"""

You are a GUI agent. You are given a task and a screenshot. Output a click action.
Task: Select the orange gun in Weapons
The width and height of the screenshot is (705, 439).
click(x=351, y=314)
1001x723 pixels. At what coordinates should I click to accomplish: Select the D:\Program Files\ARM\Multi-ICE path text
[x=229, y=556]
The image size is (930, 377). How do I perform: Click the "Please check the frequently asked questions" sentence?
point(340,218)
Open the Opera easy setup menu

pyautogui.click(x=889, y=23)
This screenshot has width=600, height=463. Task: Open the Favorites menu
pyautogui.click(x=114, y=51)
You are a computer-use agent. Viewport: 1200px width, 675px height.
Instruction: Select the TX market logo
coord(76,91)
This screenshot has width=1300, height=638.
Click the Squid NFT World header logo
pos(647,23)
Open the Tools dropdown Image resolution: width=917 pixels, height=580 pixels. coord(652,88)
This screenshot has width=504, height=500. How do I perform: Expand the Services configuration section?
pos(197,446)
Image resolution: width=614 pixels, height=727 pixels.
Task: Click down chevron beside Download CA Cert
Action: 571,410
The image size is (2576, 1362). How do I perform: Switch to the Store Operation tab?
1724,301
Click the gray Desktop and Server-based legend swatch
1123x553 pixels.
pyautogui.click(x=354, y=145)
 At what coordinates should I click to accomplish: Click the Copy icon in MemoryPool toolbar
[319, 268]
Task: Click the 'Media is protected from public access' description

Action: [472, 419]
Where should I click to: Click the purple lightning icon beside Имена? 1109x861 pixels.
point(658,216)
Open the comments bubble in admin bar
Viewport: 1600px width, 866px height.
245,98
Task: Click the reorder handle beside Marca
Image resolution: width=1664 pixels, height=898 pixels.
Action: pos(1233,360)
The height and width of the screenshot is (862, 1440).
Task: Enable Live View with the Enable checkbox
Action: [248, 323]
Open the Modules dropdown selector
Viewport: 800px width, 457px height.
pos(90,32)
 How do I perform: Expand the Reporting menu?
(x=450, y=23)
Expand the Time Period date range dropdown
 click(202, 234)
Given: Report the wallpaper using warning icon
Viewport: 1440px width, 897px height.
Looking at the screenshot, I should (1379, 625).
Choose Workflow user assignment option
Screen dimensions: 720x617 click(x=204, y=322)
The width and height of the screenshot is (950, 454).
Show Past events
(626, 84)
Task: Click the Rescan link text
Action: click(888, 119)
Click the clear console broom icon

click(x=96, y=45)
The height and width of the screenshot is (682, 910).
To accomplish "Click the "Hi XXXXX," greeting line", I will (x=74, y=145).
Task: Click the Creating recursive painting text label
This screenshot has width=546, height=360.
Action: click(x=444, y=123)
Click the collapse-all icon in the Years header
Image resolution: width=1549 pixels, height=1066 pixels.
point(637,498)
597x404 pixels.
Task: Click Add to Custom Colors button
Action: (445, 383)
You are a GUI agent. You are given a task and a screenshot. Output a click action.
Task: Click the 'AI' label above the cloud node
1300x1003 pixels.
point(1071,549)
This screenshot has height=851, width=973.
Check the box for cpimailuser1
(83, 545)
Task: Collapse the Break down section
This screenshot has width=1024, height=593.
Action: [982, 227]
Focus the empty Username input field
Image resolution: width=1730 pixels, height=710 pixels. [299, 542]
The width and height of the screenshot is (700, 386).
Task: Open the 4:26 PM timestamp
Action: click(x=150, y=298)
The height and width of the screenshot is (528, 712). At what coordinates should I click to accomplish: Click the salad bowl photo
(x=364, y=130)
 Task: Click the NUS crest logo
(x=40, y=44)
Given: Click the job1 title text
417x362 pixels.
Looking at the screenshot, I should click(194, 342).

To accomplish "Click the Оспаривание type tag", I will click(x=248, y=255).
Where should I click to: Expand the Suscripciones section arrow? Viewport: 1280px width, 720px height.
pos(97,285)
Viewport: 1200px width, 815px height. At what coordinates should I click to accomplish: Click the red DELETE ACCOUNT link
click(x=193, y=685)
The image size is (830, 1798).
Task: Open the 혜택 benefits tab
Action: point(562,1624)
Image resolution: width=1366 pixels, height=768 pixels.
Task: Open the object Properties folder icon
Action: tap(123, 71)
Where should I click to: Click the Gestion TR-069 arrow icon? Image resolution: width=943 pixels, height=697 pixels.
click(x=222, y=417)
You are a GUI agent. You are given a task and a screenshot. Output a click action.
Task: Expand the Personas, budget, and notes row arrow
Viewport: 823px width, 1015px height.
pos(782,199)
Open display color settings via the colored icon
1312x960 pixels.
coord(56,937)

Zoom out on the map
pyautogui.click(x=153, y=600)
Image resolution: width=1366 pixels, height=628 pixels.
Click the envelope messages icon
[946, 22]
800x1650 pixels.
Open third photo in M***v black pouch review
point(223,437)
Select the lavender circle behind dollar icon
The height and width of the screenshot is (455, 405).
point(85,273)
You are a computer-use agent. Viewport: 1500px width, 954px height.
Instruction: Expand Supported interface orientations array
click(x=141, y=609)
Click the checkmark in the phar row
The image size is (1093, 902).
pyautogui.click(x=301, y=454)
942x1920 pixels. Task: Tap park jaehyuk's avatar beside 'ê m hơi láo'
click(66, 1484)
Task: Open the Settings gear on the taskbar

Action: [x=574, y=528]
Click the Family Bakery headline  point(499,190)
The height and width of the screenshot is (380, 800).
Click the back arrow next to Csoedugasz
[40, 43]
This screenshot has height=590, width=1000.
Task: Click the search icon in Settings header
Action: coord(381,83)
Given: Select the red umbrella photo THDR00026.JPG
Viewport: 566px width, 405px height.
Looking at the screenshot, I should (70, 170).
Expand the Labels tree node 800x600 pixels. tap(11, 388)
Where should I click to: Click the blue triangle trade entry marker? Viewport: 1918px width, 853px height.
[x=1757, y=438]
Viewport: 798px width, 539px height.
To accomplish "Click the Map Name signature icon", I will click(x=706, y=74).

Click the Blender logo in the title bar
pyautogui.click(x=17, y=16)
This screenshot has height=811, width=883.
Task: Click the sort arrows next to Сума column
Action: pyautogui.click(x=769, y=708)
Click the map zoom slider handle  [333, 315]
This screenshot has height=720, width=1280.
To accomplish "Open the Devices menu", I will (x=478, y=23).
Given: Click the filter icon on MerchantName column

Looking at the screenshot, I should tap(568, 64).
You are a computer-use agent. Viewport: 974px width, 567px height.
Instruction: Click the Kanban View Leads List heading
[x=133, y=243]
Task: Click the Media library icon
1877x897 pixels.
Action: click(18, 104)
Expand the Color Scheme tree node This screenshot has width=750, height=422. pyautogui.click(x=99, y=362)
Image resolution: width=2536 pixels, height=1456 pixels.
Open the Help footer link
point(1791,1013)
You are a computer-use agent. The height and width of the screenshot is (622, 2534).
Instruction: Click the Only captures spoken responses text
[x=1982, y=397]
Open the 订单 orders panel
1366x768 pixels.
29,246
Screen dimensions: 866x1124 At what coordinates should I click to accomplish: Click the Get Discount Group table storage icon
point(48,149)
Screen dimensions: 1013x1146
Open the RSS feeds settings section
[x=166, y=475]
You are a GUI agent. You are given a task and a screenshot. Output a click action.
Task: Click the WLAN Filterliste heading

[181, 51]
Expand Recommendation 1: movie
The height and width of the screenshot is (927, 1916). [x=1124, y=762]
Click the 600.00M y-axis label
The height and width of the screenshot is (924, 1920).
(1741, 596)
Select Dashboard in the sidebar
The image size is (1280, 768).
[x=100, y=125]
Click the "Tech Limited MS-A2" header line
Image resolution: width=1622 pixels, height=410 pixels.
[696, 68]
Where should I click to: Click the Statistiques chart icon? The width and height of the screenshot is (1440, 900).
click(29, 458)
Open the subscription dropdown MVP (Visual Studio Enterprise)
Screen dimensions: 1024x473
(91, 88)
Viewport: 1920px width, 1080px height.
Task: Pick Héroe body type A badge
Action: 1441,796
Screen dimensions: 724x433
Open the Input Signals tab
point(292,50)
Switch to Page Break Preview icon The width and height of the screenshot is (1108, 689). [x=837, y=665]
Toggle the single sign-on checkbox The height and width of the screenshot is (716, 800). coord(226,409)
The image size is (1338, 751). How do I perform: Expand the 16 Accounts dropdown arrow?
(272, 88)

"""

Instructions for the task
Word for word, restate the lines of the listing above starting at the line with "Open third photo in M***v black pouch review" and ending at the line with "You are a computer-use agent. Viewport: 974px", and nothing outside them.

Problem solution
Open third photo in M***v black pouch review
point(223,437)
Select the lavender circle behind dollar icon
The height and width of the screenshot is (455, 405).
point(85,273)
You are a computer-use agent. Viewport: 1500px width, 954px height.
Instruction: Expand Supported interface orientations array
click(x=141, y=609)
Click the checkmark in the phar row
The image size is (1093, 902).
pyautogui.click(x=301, y=454)
942x1920 pixels. Task: Tap park jaehyuk's avatar beside 'ê m hơi láo'
click(66, 1484)
Task: Open the Settings gear on the taskbar

Action: [x=574, y=528]
Click the Family Bakery headline  point(499,190)
The height and width of the screenshot is (380, 800).
Click the back arrow next to Csoedugasz
[40, 43]
This screenshot has height=590, width=1000.
Task: Click the search icon in Settings header
Action: coord(381,83)
Given: Select the red umbrella photo THDR00026.JPG
Viewport: 566px width, 405px height.
Looking at the screenshot, I should (70, 170).
Expand the Labels tree node 800x600 pixels. tap(11, 388)
Where should I click to: Click the blue triangle trade entry marker? Viewport: 1918px width, 853px height.
[x=1757, y=438]
Viewport: 798px width, 539px height.
To accomplish "Click the Map Name signature icon", I will click(x=706, y=74).

Click the Blender logo in the title bar
pyautogui.click(x=17, y=16)
This screenshot has height=811, width=883.
Task: Click the sort arrows next to Сума column
Action: pyautogui.click(x=769, y=708)
Click the map zoom slider handle  [333, 315]
This screenshot has height=720, width=1280.
To accomplish "Open the Devices menu", I will (x=478, y=23).
Given: Click the filter icon on MerchantName column

Looking at the screenshot, I should tap(568, 64).
You are a computer-use agent. Viewport: 974px width, 567px height.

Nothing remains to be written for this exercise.